*Fragmento del documento:*

------------------------------------

En el invierno de 1978, tras dos días de ayuno y trance místico, los miembros de la comunidad mapuche de Lonco Luan, un paraje aislado de la estepa neuquina, acabaron a hachazos tres niños e hirieron de gravedad a una mujer y un adolescente. Inficionados por la adopción de un culto pentecostal que menoscababa su identidad étnica, fueron arrebatados por un terror apocalíptico en el que veían a los niños como engendros demoníacos; solo un sacrificio los exorcisaría. En el juicio que siguió se determinó que en aquella encrucijada trágica habían actuado un ritual de purificación orientados por el ensamblaje de creencias que exculpaban sus actos, producidos en un estado de enajenación colectiva. Fueron absueltos.

Uno de los peritos había sido el Dr. Fernando Pagés Larraya, creador de la Psiquiatría Transcultural, cuya opinión fue central para matizar el discurso jurídico con consideraciones sobre la peculiaridad étnica que modificaban el sentido de la acción criminal. No era nada nuevo para él: desde hacía una década orientaba sus investigaciones sobre la locura desde una perspectiva antropológica.

------------------------------------

*Instrucciones y requisitos:*
Reproduce palabra por palabra el pasaje del fragmento sobre el caso de Lonco Luan que empieza con las palabras que contienen "Uno de los peritos" y termina con "una perspectiva antropológica.". Las entradas no tienen relación con el fragmento.

------------------------------------

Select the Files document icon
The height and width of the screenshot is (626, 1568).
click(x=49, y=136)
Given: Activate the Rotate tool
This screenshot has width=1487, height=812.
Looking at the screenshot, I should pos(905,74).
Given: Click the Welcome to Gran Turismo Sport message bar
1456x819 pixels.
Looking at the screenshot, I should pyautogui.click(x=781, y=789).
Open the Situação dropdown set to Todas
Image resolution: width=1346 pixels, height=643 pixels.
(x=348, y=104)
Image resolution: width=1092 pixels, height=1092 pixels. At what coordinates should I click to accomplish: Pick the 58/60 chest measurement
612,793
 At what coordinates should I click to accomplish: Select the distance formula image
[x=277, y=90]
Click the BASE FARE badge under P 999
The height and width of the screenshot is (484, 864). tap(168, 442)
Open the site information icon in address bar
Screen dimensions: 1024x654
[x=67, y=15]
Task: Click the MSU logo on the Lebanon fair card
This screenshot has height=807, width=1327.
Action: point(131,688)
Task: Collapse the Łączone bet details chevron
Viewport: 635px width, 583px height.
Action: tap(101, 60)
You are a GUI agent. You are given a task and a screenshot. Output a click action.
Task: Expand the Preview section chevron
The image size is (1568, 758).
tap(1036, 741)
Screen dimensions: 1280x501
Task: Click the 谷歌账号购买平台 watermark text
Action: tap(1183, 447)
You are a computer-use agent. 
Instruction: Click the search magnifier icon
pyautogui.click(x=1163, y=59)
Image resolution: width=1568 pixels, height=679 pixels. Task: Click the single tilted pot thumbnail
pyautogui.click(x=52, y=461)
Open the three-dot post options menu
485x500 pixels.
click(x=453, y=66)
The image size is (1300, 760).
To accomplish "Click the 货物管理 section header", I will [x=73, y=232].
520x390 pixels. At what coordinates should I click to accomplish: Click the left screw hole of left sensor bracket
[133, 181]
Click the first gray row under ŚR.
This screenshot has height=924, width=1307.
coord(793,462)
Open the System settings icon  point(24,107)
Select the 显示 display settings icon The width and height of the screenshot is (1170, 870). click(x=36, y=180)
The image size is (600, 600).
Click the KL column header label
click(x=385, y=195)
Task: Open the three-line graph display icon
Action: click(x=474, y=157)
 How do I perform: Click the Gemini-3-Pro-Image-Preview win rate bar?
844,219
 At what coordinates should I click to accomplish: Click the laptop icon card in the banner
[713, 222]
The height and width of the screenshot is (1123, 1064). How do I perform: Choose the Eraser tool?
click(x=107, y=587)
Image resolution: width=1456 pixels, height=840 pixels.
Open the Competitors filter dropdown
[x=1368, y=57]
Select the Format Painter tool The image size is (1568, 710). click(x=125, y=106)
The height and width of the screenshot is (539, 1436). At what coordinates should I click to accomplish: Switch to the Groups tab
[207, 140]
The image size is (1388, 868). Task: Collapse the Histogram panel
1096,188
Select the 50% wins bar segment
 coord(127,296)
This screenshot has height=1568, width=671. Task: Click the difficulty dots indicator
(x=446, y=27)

------------------------------------

*Solución de la tarea:*
Uno de los peritos había sido el Dr. Fernando Pagés Larraya, creador de la Psiquiatría Transcultural, cuya opinión fue central para matizar el discurso jurídico con consideraciones sobre la peculiaridad étnica que modificaban el sentido de la acción criminal. No era nada nuevo para él: desde hacía una década orientaba sus investigaciones sobre la locura desde una perspectiva antropológica.